I’d soon made friends at the stage school I was attending as a scholarship student and begun to adapt. The long hours of gruelling classes – dance, singing, acting – and the novel excitement of my urban life quickly replaced my old reality with a new and far more superficially glamorous one.

Of course, that reality wasn’t really so glamorous at all. Up close, the costumes and make-up lost their magic under the glare of the spotlights, revealing their makeshift tackiness. We would change in cramped dressing rooms, vying for space in front of the mirror among a clutter of clothes, eyeliner and hairpins, where everything was covered in a fine layer of the powder that we used to set our make-up and kill the shine.

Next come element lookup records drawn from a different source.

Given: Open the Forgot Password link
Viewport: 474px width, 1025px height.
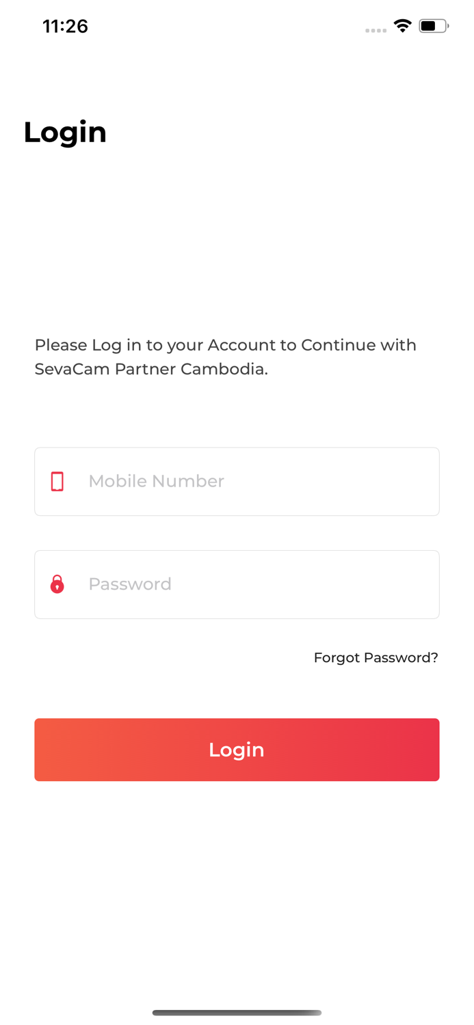Looking at the screenshot, I should pos(376,657).
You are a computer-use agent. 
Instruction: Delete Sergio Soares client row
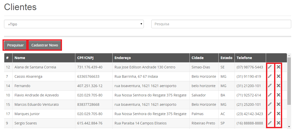tap(279, 123)
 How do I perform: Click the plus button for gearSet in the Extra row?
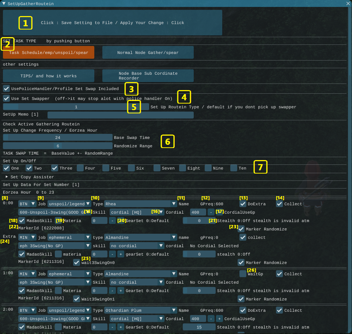(x=121, y=254)
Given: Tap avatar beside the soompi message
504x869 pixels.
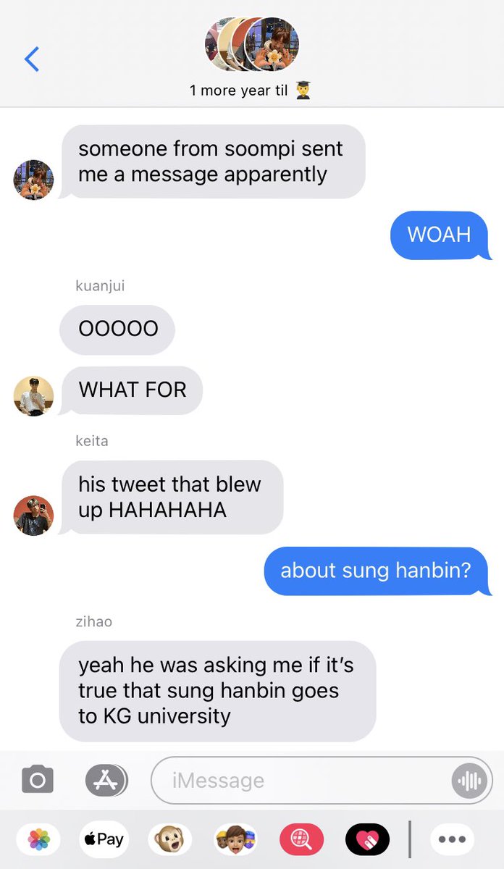Looking at the screenshot, I should [x=33, y=180].
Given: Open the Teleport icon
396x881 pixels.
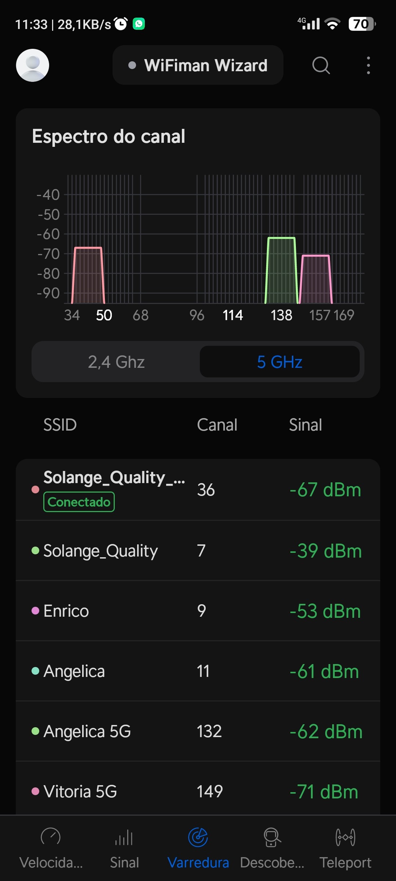Looking at the screenshot, I should pyautogui.click(x=345, y=837).
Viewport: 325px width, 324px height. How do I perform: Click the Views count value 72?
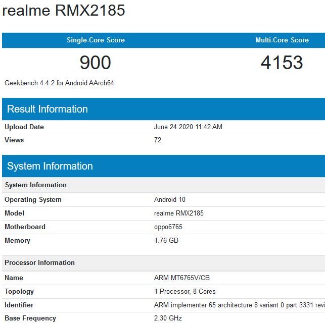158,140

The air would be heavy with the smells of sweat and stale perfume and the damp soot carried in on our coats from the London streets, and we would snap at each other, releasing little bursts of pre-performance nerves. But all of that would be forgotten in an instant with the adrenaline rush of the five-minute call.

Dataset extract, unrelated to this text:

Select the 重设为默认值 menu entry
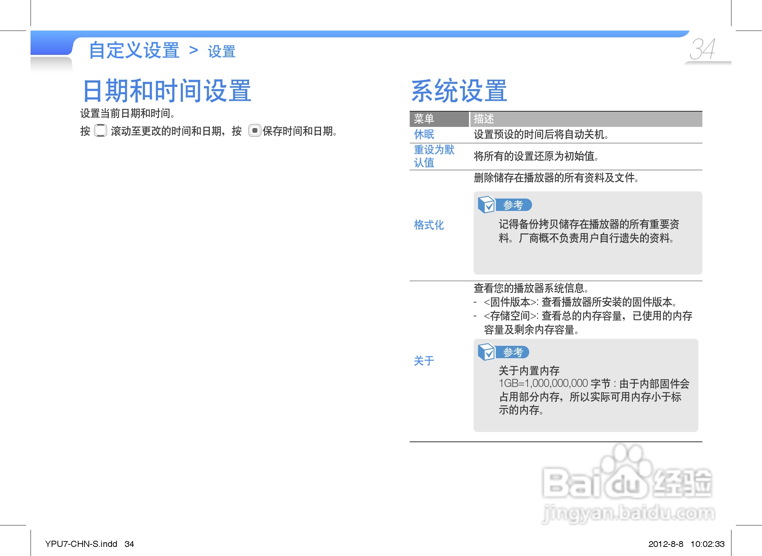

Little by little, I’ve grown accustomed to walking for miles along streets where the air is filled with the stale breath of seven million people and the sky above is cut into dirty grey rectangles, glimpsed here and there between the buildings. It’s a far cry from the skies over Loch Ewe, which arch from hills to horizon in an unbroken sweep. I’ve grown used to the London weather, too. Or rather to the lack of it. The seasons in the city are marked by the changing of the displays in the shop windows rather than any real climatic shifts: even in the middle of winter the city seems to generate its own heat, rising up from the damp pavements and radiating from the brick walls of the houses. Occasionally at first I used to miss the sense of wildness that the Scottish weather brings, the unfettered power of an Atlantic gale, the breathtaking chill of a clear, frosty morning and the first faint, elusive warmth of a spring day. But I quickly buried my hand-knitted jumpers at the back of the chest of drawers in my bedsit and replaced them with the figure-hugging cotton tops and floaty cheesecloth shirts that the other students wore, more suited to the fug of audition rooms and more likely to catch the eye of an agent or a producer. And I learned to drink coffee instead of tea, even though a cup cost more than a whole jar of the instant stuff that Mum would buy from the shop in Aultbea.

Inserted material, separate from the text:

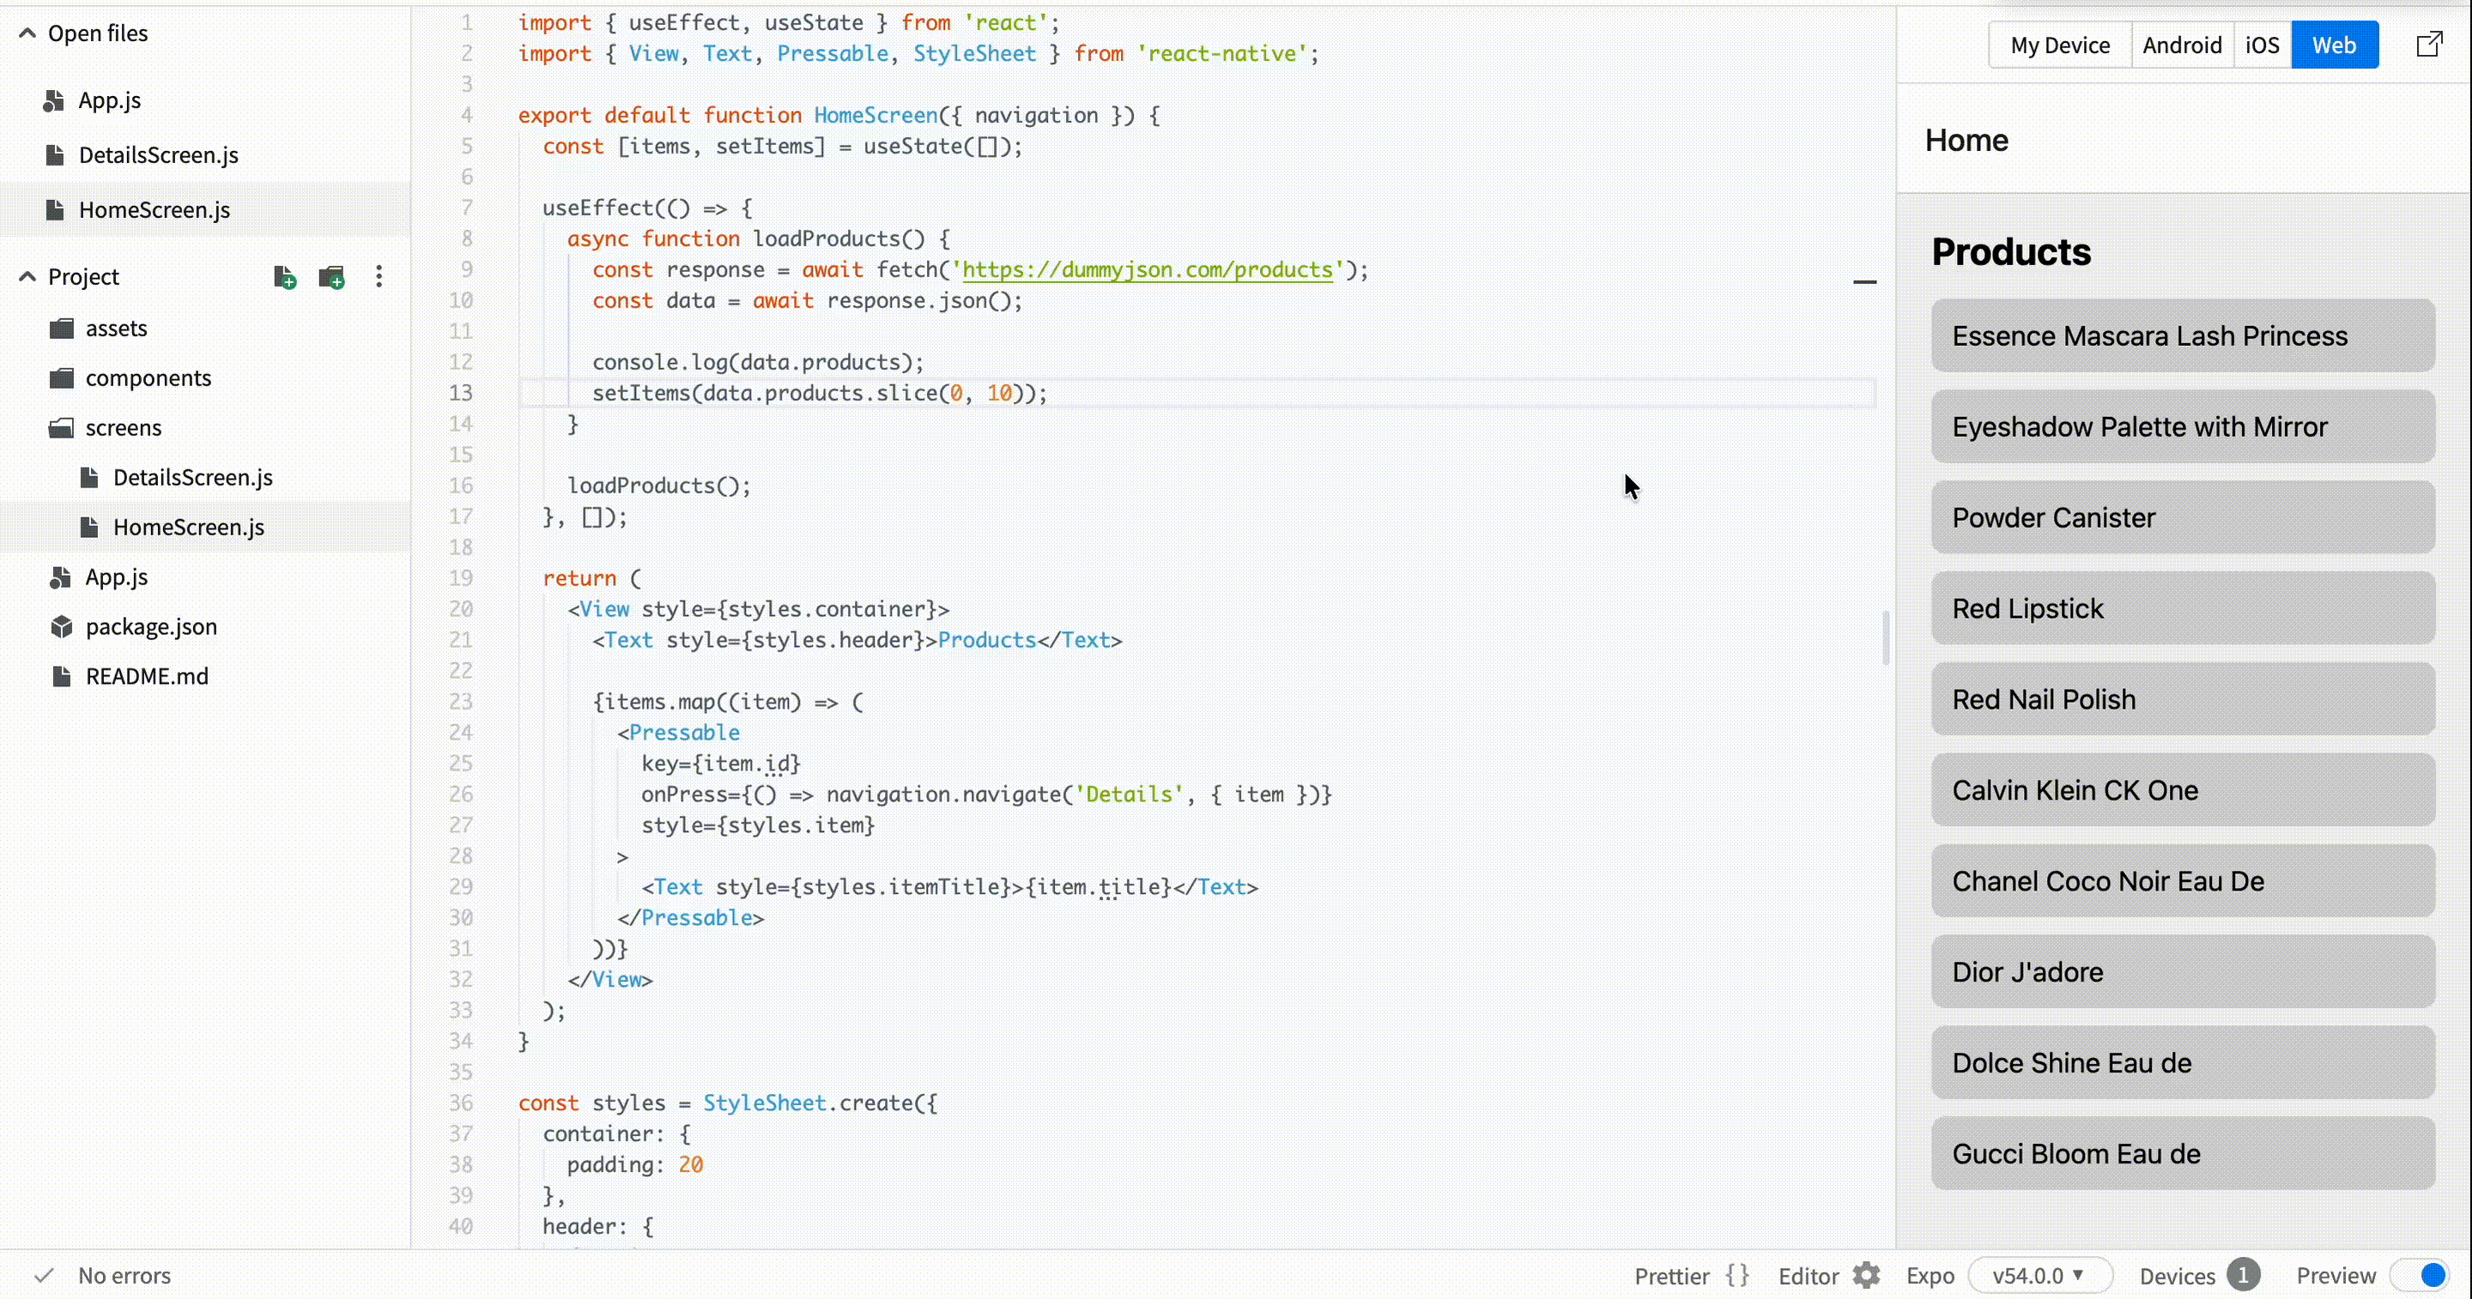Open DetailsScreen.js in the screens folder
2472x1299 pixels.
(192, 477)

I duck into the alleyway that runs down one side of the theatre and shoulder open the stage door. My stomach churns with nerves and I swallow the bile that rises in my throat, which isn’t going to help my voice one bit. The last few months have been stressful, finishing my run in Carousel and starting the whole gruelling process of going for auditions again. I’ve not been eating or sleeping very well. I tell myself the anxiety is entirely understandable, given the work situation and worries about how I’m going to pay my rent as my bank balance dwindles. But underneath that lies another horrible realisation that has dawned slowly but inexorably over recent weeks: Piers is losing interest in me. Maybe, just maybe, if I land this role then he’ll love me again. Maybe we’ll be able to recapture the passion and the excitement of those early days and everything will be all right.

I join the others who’ve already gathered backstage and shrug off my coat, running my fingers through my hair to smooth the unruly red-gold curls back into some semblance of order. ‘Sorry,’ I mouth at the production assistant, who ticks my name off on her clipboard. She flashes me a smile, too brief to be real, and then turns away. I recognise one or two of the others: the world of musical theatre is a small one. But we avoid meeting each other’s eyes, concentrating on keeping our nerves under control and listening to the first hopeful to audition for the female lead. Competition for the role is going to be keen – the press is already buzzing with news of the Broadway revival and the London show is selling out.

I try to take deep breaths and focus on channelling the role of Mary Magdalene, but my attention wanders back to another audition, two years ago, in another theatre. It was for a production of A Chorus Line, directed by the brilliant Piers Walker whose star was in the ascendant on the West End theatre scene.